═════ Listed records ═════

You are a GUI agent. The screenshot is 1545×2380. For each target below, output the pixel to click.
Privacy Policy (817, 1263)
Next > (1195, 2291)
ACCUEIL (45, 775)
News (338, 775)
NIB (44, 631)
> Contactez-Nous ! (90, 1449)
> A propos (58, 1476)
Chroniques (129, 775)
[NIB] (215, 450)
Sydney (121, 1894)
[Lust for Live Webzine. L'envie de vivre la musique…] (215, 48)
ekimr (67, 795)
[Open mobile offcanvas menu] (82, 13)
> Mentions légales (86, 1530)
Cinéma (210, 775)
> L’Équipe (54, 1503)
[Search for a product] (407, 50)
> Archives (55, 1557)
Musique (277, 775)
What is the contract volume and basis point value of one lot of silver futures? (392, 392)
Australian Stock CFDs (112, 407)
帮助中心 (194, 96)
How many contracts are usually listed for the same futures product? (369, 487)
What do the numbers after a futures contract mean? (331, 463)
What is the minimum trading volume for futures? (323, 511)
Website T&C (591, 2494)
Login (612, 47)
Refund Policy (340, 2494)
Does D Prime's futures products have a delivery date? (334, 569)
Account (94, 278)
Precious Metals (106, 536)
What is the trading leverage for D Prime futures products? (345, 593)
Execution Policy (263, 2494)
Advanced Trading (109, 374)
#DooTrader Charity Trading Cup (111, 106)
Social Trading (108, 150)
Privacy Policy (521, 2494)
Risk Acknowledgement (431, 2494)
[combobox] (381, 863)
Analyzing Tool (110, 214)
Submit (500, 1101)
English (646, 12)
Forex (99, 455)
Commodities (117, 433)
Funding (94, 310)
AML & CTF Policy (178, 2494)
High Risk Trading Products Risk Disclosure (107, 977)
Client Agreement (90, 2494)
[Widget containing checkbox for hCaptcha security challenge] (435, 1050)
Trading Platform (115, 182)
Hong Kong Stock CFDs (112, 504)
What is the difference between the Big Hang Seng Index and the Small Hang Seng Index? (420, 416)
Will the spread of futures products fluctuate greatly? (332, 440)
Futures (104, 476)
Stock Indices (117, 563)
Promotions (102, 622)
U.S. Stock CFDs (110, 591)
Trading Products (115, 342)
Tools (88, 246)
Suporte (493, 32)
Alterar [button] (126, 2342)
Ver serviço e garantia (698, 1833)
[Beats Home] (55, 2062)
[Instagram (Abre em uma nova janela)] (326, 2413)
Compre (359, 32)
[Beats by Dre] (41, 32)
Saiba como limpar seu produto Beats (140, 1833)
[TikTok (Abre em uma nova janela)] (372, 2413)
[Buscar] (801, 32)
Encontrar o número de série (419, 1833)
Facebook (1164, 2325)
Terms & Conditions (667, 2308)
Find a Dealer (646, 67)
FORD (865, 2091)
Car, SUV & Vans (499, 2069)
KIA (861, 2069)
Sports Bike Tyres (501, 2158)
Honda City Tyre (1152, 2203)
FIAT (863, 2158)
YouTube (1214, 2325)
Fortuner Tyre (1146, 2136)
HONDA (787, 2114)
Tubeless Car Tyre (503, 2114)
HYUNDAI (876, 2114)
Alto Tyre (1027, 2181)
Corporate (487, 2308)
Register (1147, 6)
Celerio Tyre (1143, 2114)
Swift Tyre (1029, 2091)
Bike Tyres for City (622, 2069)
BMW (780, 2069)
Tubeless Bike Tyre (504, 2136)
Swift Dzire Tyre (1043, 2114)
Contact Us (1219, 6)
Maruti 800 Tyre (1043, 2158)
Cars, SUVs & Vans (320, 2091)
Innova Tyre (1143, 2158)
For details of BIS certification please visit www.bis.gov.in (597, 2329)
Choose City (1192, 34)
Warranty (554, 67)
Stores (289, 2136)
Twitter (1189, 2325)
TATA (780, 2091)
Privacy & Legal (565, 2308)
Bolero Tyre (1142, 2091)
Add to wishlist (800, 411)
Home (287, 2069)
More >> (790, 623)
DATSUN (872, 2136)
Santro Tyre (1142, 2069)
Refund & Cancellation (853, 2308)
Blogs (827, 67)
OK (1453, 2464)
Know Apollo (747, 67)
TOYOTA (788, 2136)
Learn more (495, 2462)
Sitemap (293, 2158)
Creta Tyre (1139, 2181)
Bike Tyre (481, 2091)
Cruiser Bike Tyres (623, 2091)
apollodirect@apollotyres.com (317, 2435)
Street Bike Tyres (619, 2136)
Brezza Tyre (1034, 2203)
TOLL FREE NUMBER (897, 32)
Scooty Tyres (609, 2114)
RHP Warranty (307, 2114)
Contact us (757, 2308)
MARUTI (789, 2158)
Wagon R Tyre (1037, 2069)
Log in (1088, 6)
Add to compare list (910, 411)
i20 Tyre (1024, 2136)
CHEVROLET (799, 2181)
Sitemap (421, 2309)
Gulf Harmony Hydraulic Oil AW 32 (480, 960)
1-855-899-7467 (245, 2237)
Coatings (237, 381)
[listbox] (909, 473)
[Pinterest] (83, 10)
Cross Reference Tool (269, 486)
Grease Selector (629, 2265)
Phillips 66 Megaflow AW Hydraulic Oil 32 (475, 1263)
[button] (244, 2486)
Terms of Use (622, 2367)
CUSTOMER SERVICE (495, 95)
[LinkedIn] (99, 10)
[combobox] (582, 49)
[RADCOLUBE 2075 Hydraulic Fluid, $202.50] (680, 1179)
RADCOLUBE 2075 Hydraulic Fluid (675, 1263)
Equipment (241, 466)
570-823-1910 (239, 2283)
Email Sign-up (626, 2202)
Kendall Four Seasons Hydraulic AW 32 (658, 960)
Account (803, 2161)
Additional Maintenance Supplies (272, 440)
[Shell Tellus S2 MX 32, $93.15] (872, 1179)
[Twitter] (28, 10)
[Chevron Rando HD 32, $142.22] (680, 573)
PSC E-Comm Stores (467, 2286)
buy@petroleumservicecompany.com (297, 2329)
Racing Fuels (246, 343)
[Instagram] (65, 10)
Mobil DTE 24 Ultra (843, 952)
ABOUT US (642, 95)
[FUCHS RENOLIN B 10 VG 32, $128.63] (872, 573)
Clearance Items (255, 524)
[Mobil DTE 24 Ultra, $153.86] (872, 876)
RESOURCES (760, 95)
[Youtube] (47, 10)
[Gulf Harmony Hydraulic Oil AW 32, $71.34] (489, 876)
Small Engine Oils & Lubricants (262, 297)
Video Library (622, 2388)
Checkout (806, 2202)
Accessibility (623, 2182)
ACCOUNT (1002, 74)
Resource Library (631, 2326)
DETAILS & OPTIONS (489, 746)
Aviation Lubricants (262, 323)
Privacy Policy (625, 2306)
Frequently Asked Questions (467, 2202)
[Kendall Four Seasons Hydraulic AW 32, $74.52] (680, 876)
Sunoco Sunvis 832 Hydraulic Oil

═════

What to produce:
Only those lines of the entries above that run from the line containing "[NIB] (215, 450)" to the line containing "How many contracts", both included, should be transcribed exactly.

Written response:
[NIB] (215, 450)
Sydney (121, 1894)
[Lust for Live Webzine. L'envie de vivre la musique…] (215, 48)
ekimr (67, 795)
[Open mobile offcanvas menu] (82, 13)
> Mentions légales (86, 1530)
Cinéma (210, 775)
> L’Équipe (54, 1503)
[Search for a product] (407, 50)
> Archives (55, 1557)
Musique (277, 775)
What is the contract volume and basis point value of one lot of silver futures? (392, 392)
Australian Stock CFDs (112, 407)
帮助中心 (194, 96)
How many contracts are usually listed for the same futures product? (369, 487)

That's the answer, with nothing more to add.